Walk into a store that sells greeting cards, and you’re greeted (maybe “bombarded” is a better word) by rows of cards. Happy cards. Sad cards. Laughable cards. Blank cards. Sweet cards. Sappy cards. Not-too-sweet-and-not-too-sappy cards. You name the feeling, emotion, occasion, non-occasion and person, and there’s a card for it. Or him. Or her.
In the birthday category alone, subcategories are unlimited: for him, for her, for mom, for dad, for your brother, for your sister, for your brother who is now a sister (and vice-versa), for a stepchild, for a godchild, for a grandparent, an aunt, an uncle, a cousin, a co-worker, your boss … even your pet. That’s right. Even Fluffy can enjoy a greeting card.
The cards are beautiful, sitting there all lined up in a row—colorful and fun with mesmerizing covers. The outsides of cards have such great potential. Cute ditties. Cute images.
And then I open one. And then another. And another. And I’m hit with lines upon lines of words—poetic, sing-songy (and slightly arduous) wording. Sentences professing my undying love for another human being; my dream for a couple that their marriage be filled with years of passion and desire; my hope (for hopefully that same couple 25 years later) that the silver years were not only their best years, but the beginning of many more years together; my excitement in hearing that a stork has placed a teeny, tiny little baby into the arms of a deserving mother and father—a mother and father who are blessed by a blessing from God. Etc., etc., etc.

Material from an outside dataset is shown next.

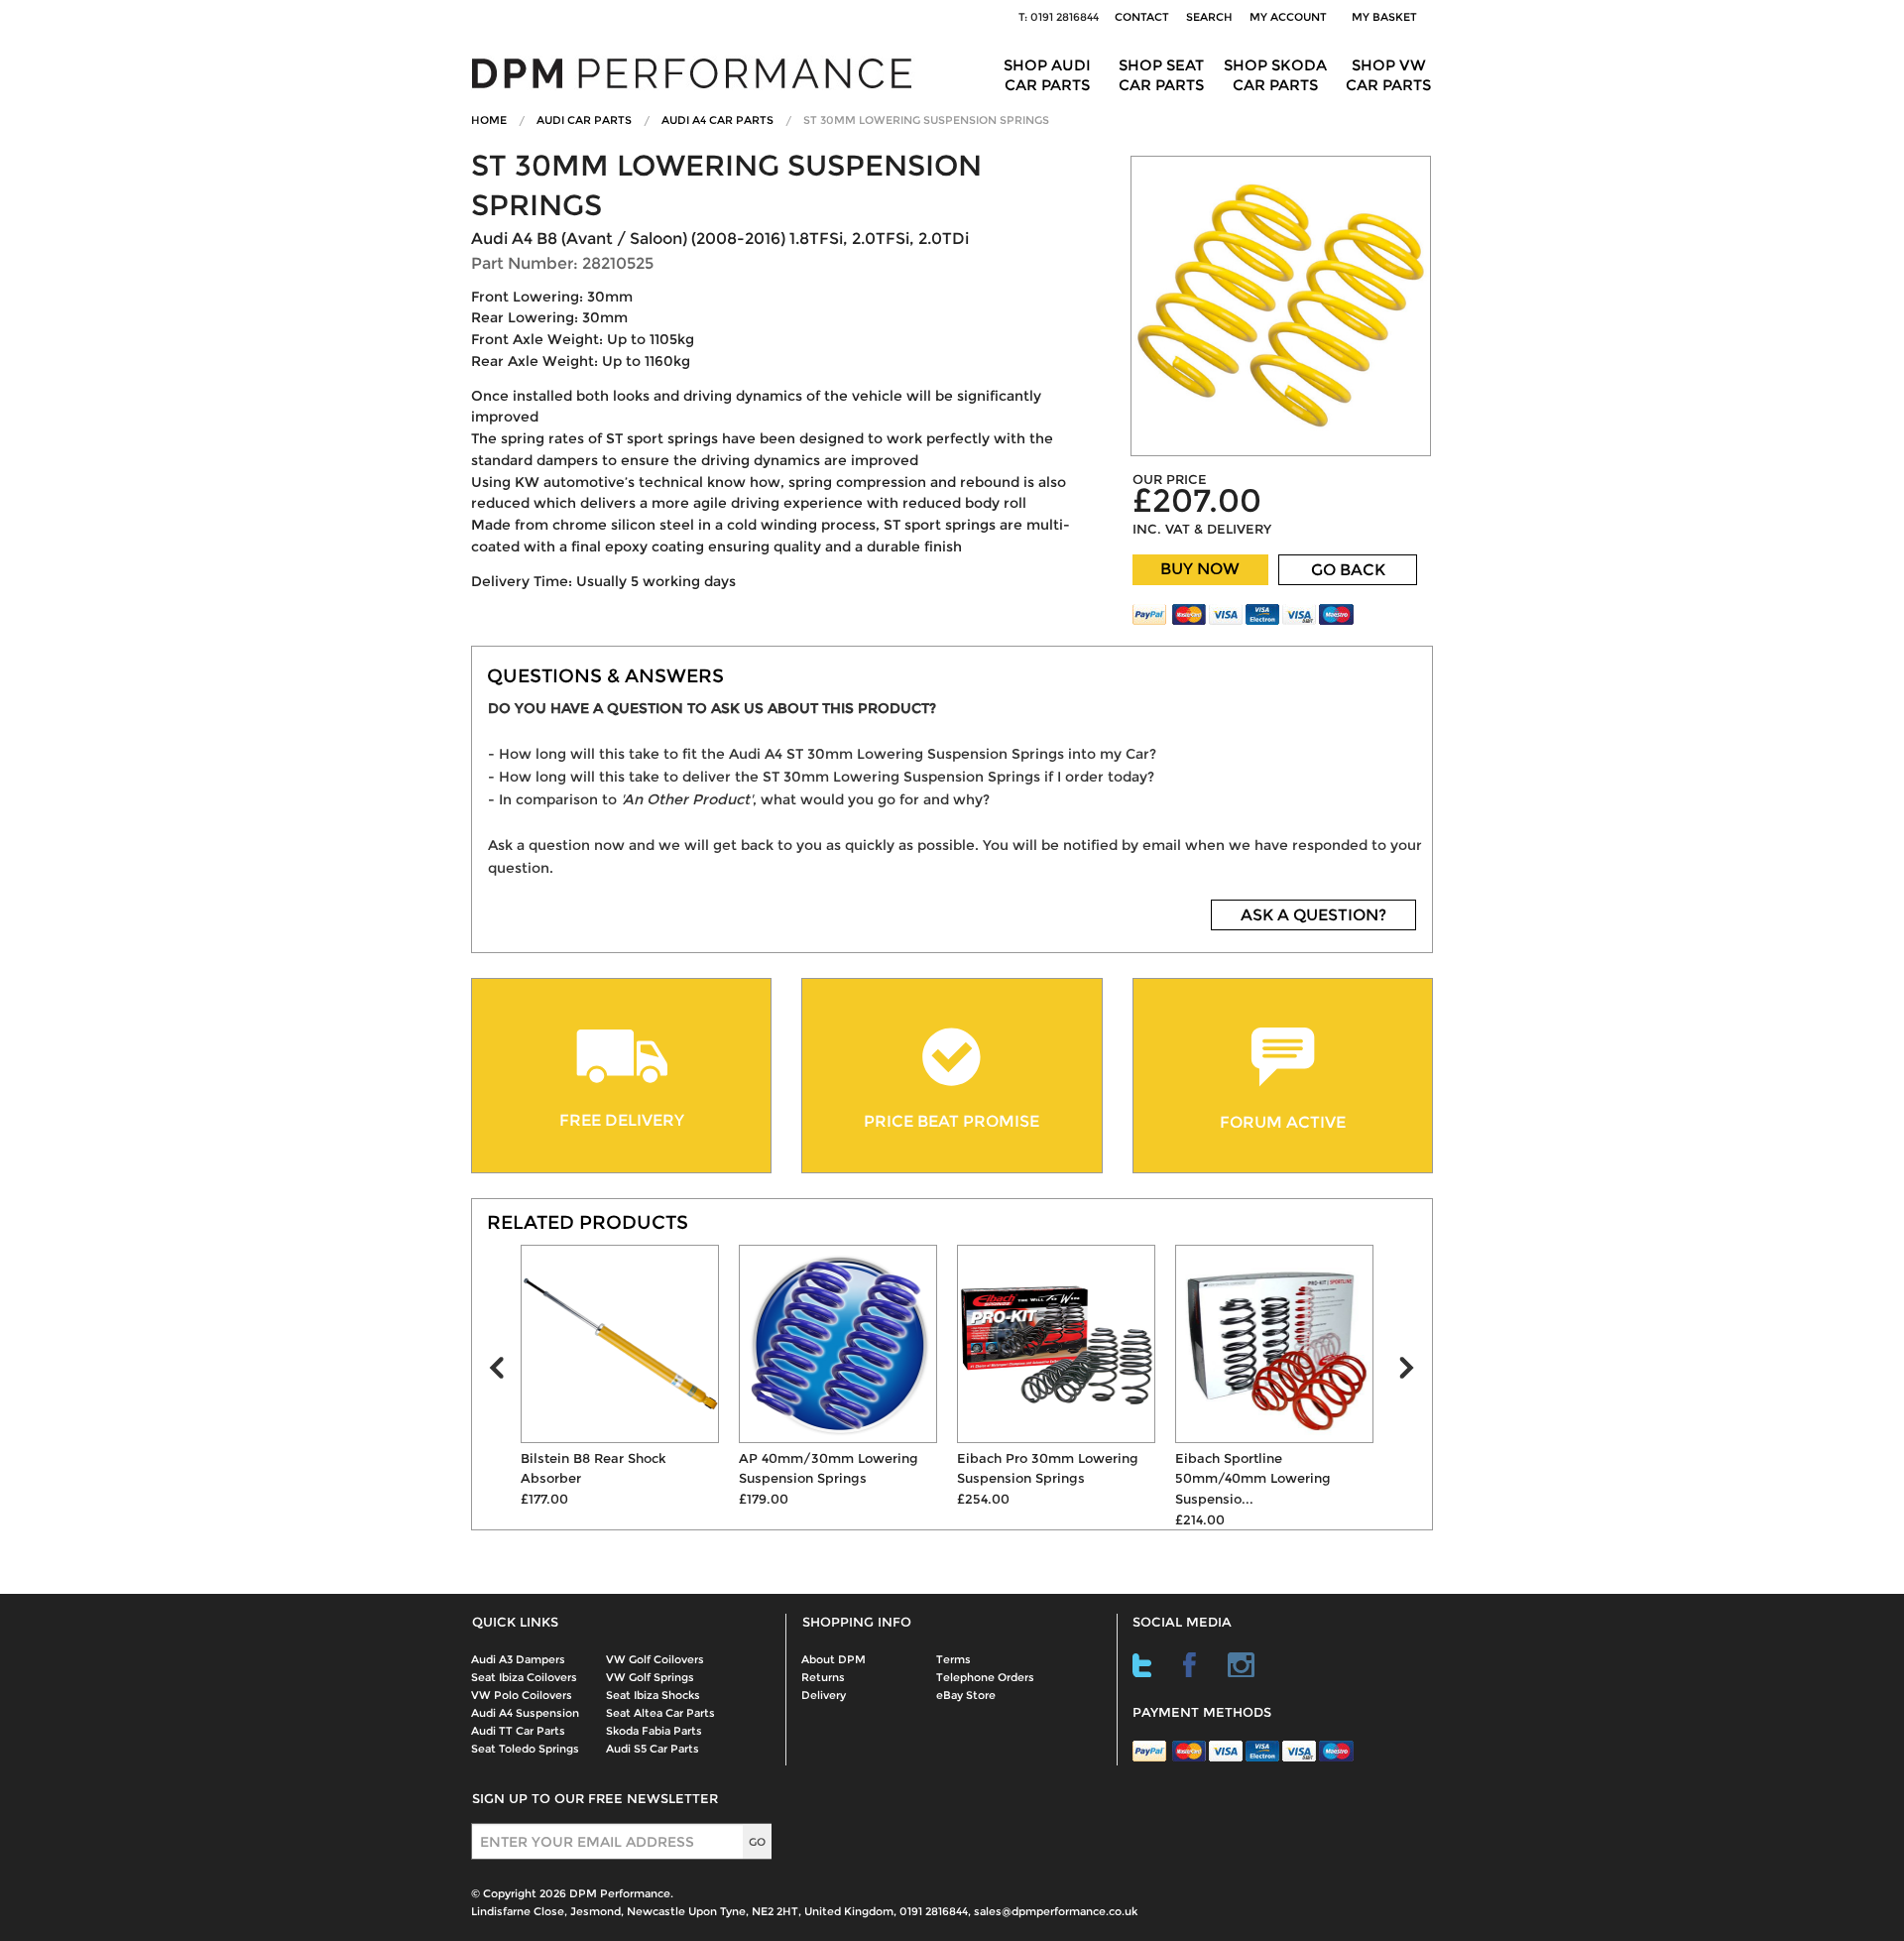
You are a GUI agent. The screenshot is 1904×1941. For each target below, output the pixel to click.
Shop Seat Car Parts (1161, 75)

In addition to the excessive verbiage, the sayings never seem to apply to the relationship between me and the receiver. Too love-y, too sappy, too sad, too friendly, too distant, too much “roses are red; violets are blue,” too over-the-top.
It’s because of all the excessive verbiage that I crafted a greeting card-purchasing policy. If the card has more than 25 words, I won’t buy it. In fact, if the cover appears to have 25 or more words, I won’t even pick it up. Because, quite frankly, if I need more than 25 words to say what I’m trying to say in a greeting card, then I need to pick up the phone and call the person to whom I want to mail the card. Or send him/her an e-mail. Because, after 25 words, the card is officially a novel. And novels don’t belong in the greeting-card section.
I’ll continue shopping for greeting cards. And I’ll continue passing by those seemingly overstuffed with words. Some day, if I get into the greeting-card business, you’ll know which ones are mine: Say What You Mean to Say in 25 or Fewer!
[Note: My mom sends me cards with lots of words on them, and I love them because they are from my mom. I hope she continues to send them to me. Hi, Mom!]